**Try it**
In the entries that follow, find the word "Task" and report each line it is on.

**Supplied material**
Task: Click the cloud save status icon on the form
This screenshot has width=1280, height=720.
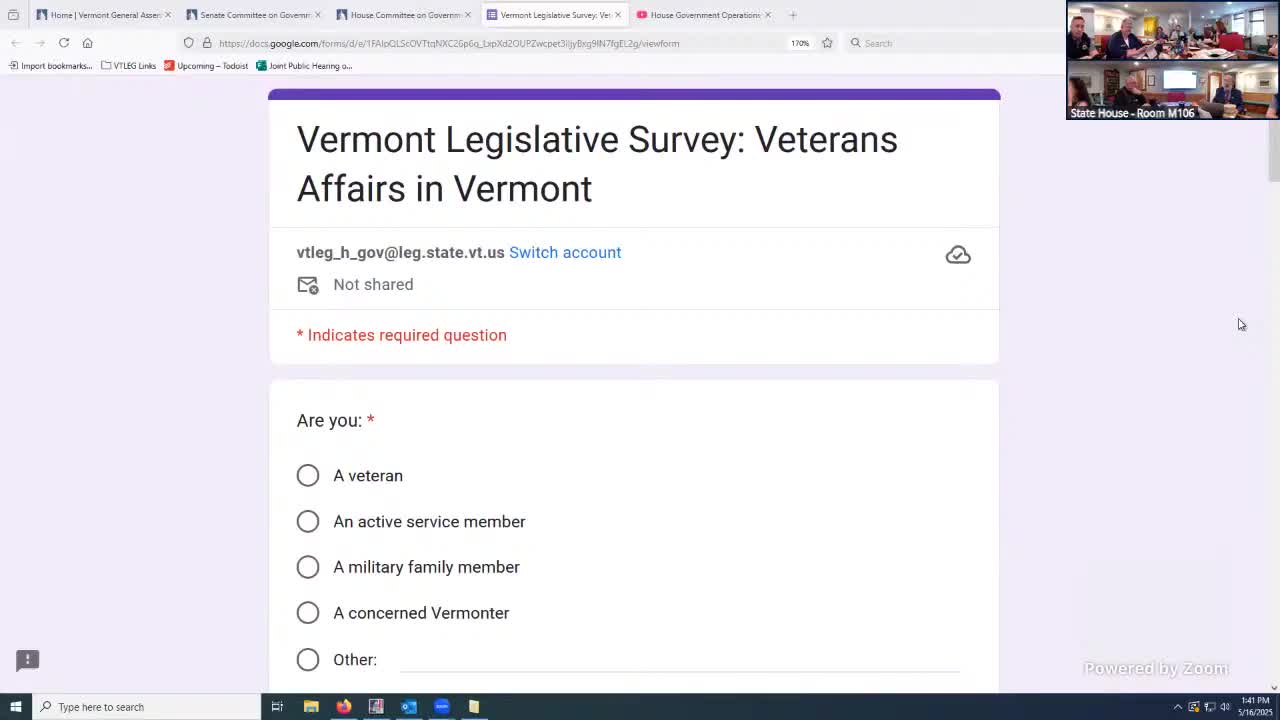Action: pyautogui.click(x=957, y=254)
==
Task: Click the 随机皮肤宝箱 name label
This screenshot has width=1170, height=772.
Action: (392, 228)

**Reply to the exercise**
Task: Click the cloud save status icon on the form
Task: Click the 随机皮肤宝箱 name label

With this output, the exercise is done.